Holy Moly! What an INSANE past 3 days! After Matt received an email from a father of a 4 year old girl with SMA explaining to us that flying can be dangerous for children with SMA, I started to do my own research and found out that the air pressure in a plane can very negatively affect Charlie's already labored breathing, because she is so weak, and have SERIOUS consequences! Whoa.
When we were first given the news about Charlie's illness we immediately reacted with telling the neurologist and our pediatrician that we wanted to take a trip. As the weeks went by, and the severity of Charlie's terminal condition began to sink in, we thought about the trip and decided against it; we just felt like it was more for us then for Charlie. At Charlie's pediatrician appointment last month, the doctor asked us our vacation plans, when we said we'd decided against it, he explained to us how he didn't think it was selfish and that it would actually be good for all of us as a family to go and enjoy ourselves and make memories...so, we felt better about our vacation plans and went ahead and booked our trip. When we took Charlie for her monthly check-up at the pediatrician this week, we discussed what we'd been told by the father of the 4 year old girl, and asked,"was Charlie in danger?" He didn't think so and said he'd never heard of such a situation, but called our respirologist to be sure, he came back into the room and told us there were risks and that a lot of things had to be in place before we could go, IF we could go. Matt and I were very let down, a little because the trip was planned and booked, and a lot because we felt our pediatrician could have put Charlie's health in severe danger because he recommended something without researching it first. We trusted him and just believed in what he said and made decisions based on his educated advice.
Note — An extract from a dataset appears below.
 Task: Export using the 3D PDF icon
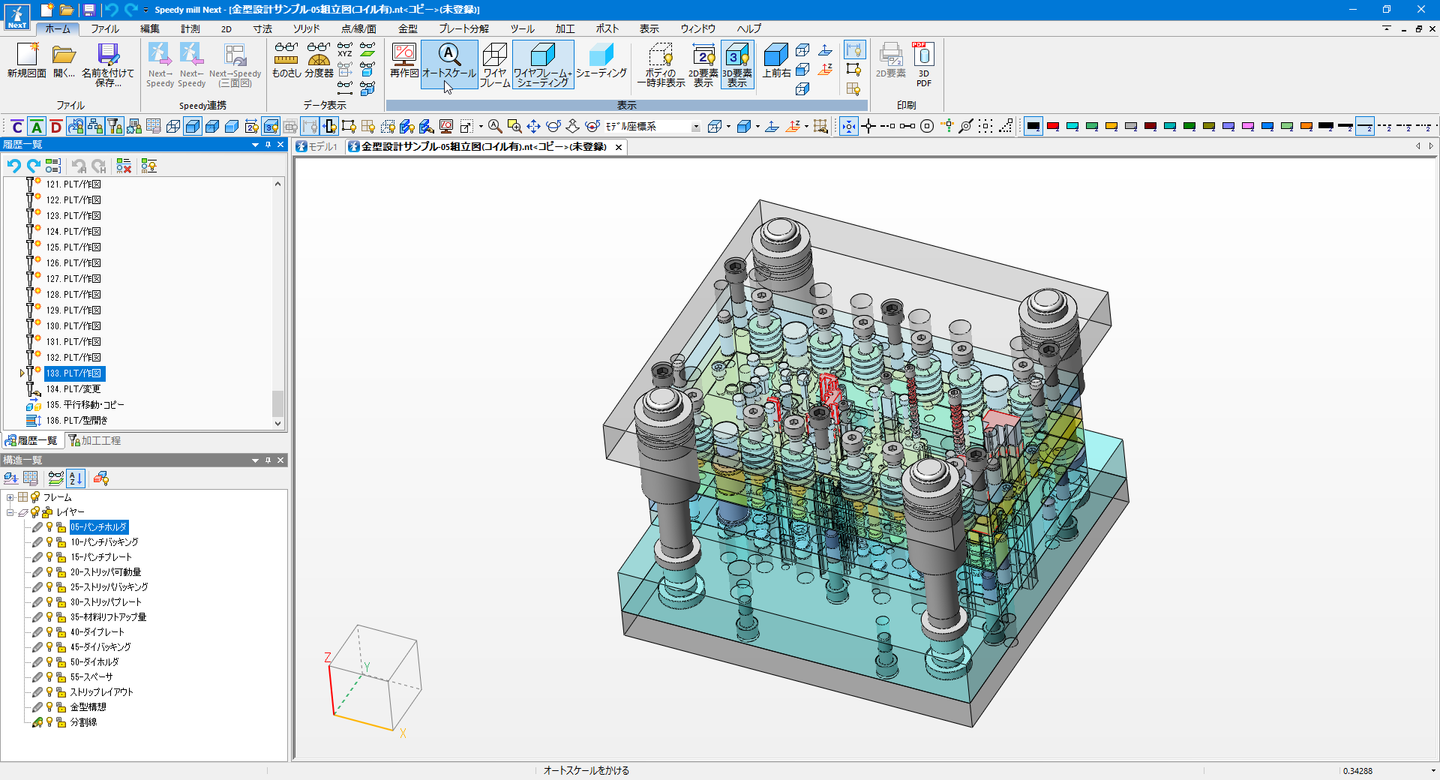[924, 63]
Yesterday Matt called our pediatrician and told him that we felt let down by him and that our confidence was shaken regarding whether or not he could properly care for Charlie, he apologized and said he'd shoulder the blame. After thinking more about it, Matt and I forgave him and understand that because SMA is fairly rare (I'd never heard of it before Charlie's diagnosis) we can understand that he probably hasn't worked with many children with SMA and is learning more about it as we go along, but we also realized that we need to be Charlie's number one advocates, and research everything on our own as well...two heads are better than one.
So, that leads us to where we are now. With the help of our pediatrician, friends, Matt's bosses, our community health nurse, a medical supplier, Fed Ex, Air Canada, and Charlie's home nurse...our trip to Hawaii is going ahead this Saturday! We have been provided with a nurse who will do two return trips to Hawaii to accompany us on the plane there and back, staying a few days in between to help us out. We are very grateful. Fed Ex is delivering a ventilator (in case we need it on the plane) tomorrow morning...they didn't have an extra one available in town for us, so they had it flown out. We've also called the airline and requested the bulkhead seats and a basinette and made sure they had oxygen on board. So, we're all set! I can't say I'm not nervous though, I am not ready to see IF Charlie is in danger and needing CPR or oxygen, and if something happened to her, I don't think I could forgive myself. This is all strictly precautionary, but still totally nerve wracking. We love her so much, and when we get there safe and sound, I know we'll make memories that will carry us through some very dark days in the future. I can't wait to smell the hibiscus flowers and dip Charlie's toes in the ocean!